Collected data entries:
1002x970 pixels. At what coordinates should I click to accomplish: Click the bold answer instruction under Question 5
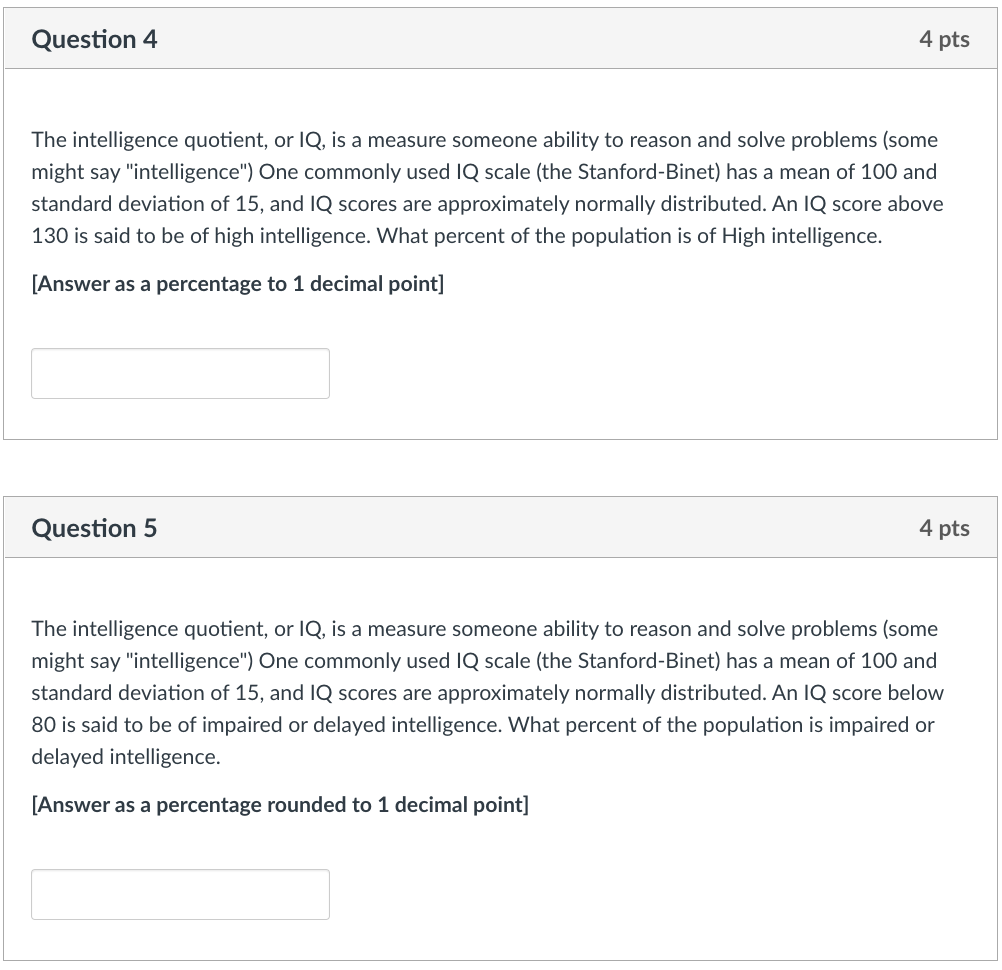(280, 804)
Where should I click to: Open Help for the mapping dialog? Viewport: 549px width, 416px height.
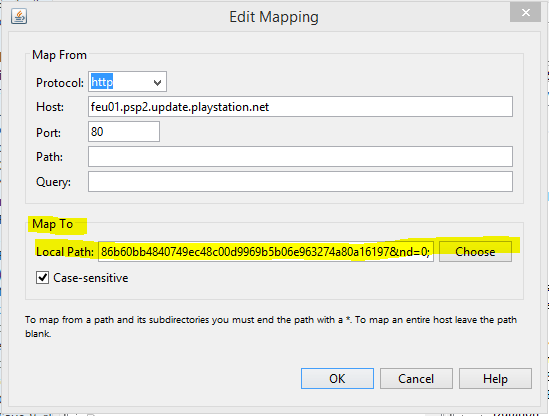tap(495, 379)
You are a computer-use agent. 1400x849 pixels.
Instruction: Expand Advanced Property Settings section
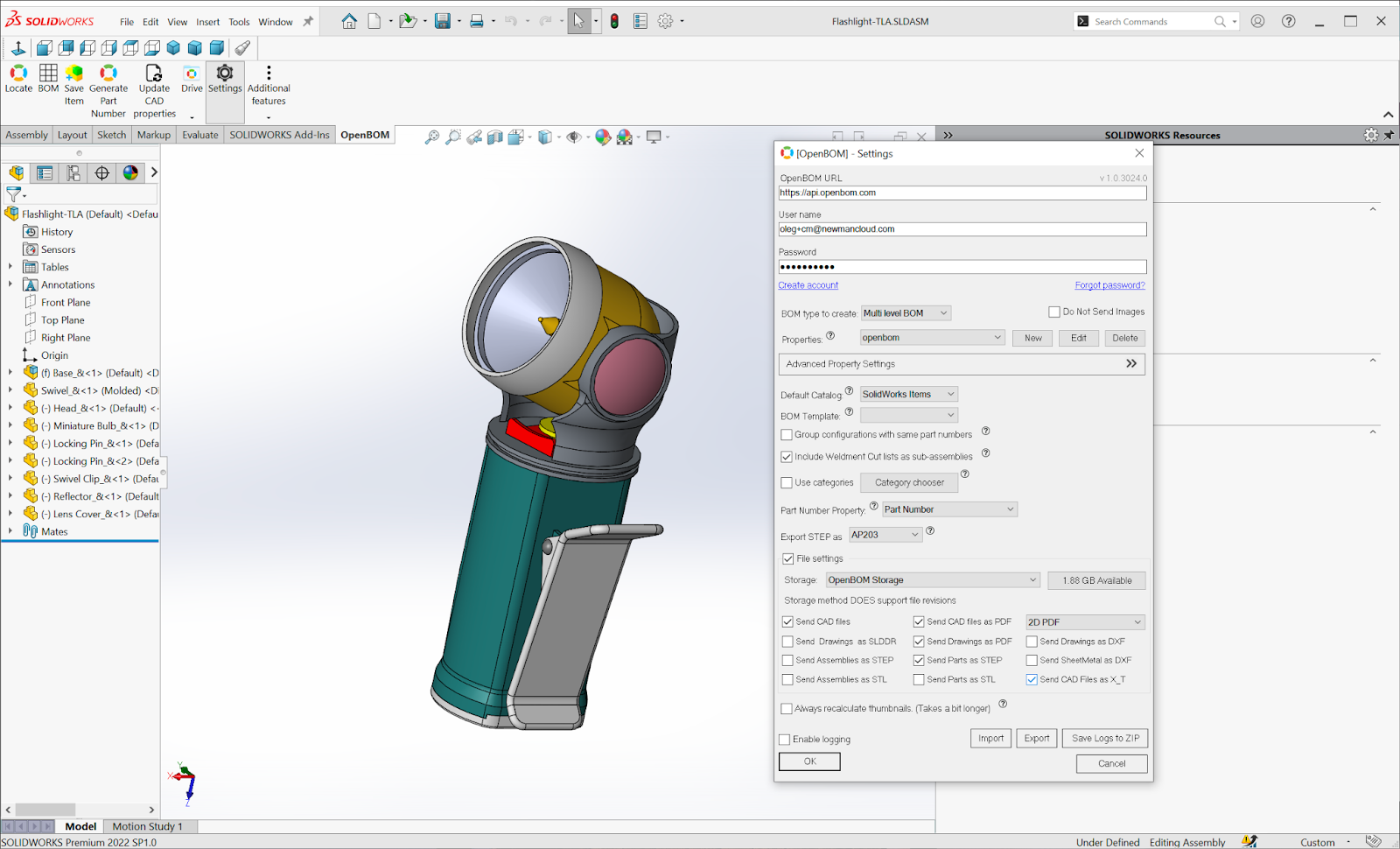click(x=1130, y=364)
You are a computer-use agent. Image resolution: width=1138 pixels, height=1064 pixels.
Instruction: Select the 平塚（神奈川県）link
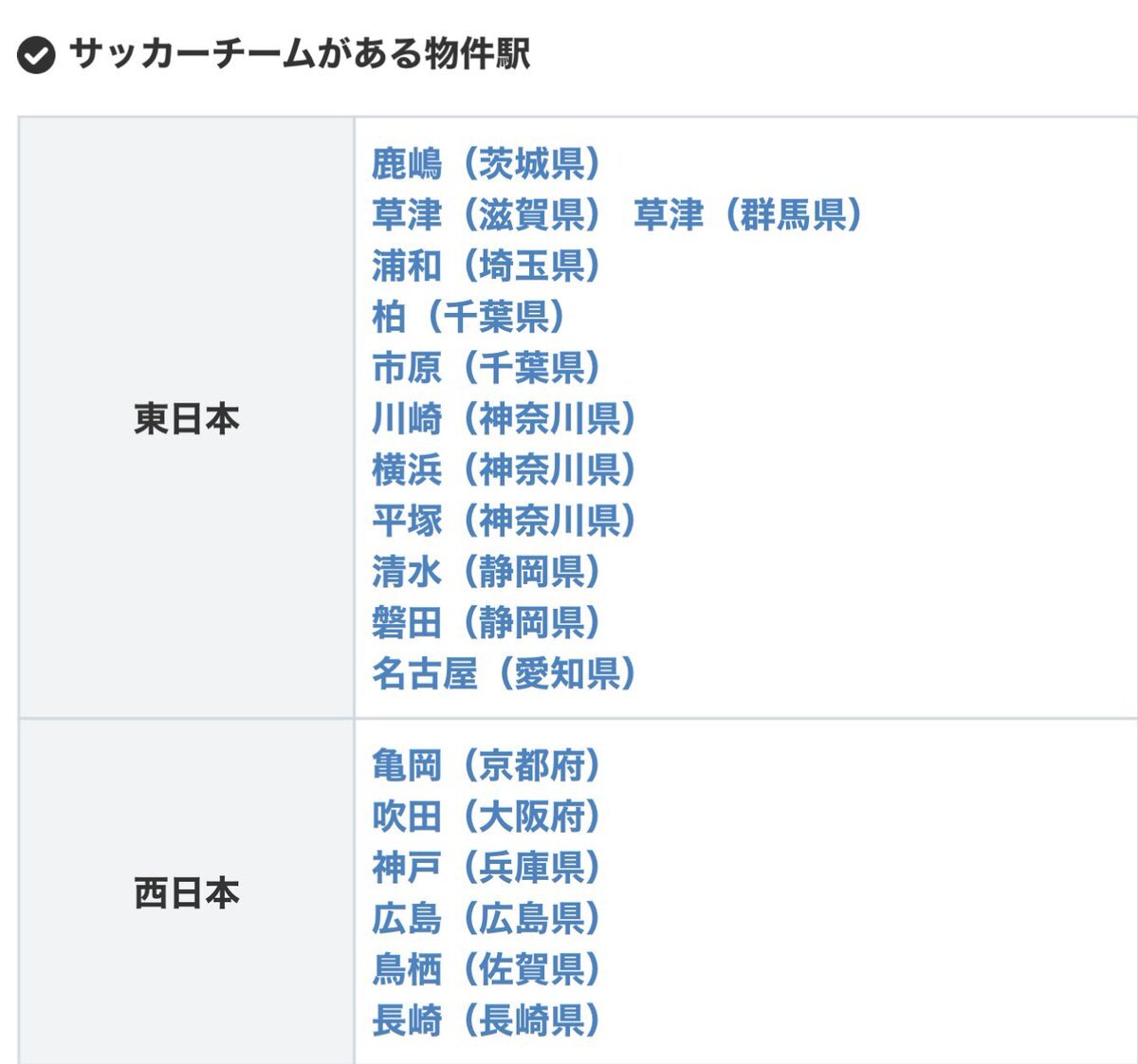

What the exercise asks :: A faithful copy of the entries above is needed, one that contains no images.

Exercise solution ::
1002x970 pixels. At what coordinates should I click to accomplish: Click the bold answer instruction under Question 5
(280, 804)
Where should I click to: Open Help for the mapping dialog? Viewport: 549px width, 416px height.
tap(495, 379)
You are a computer-use agent. 1400x849 pixels.
Instruction: Expand Advanced Property Settings section
click(x=1130, y=364)
You are a computer-use agent. Image resolution: width=1138 pixels, height=1064 pixels.
Instruction: Select the 平塚（神奈川県）link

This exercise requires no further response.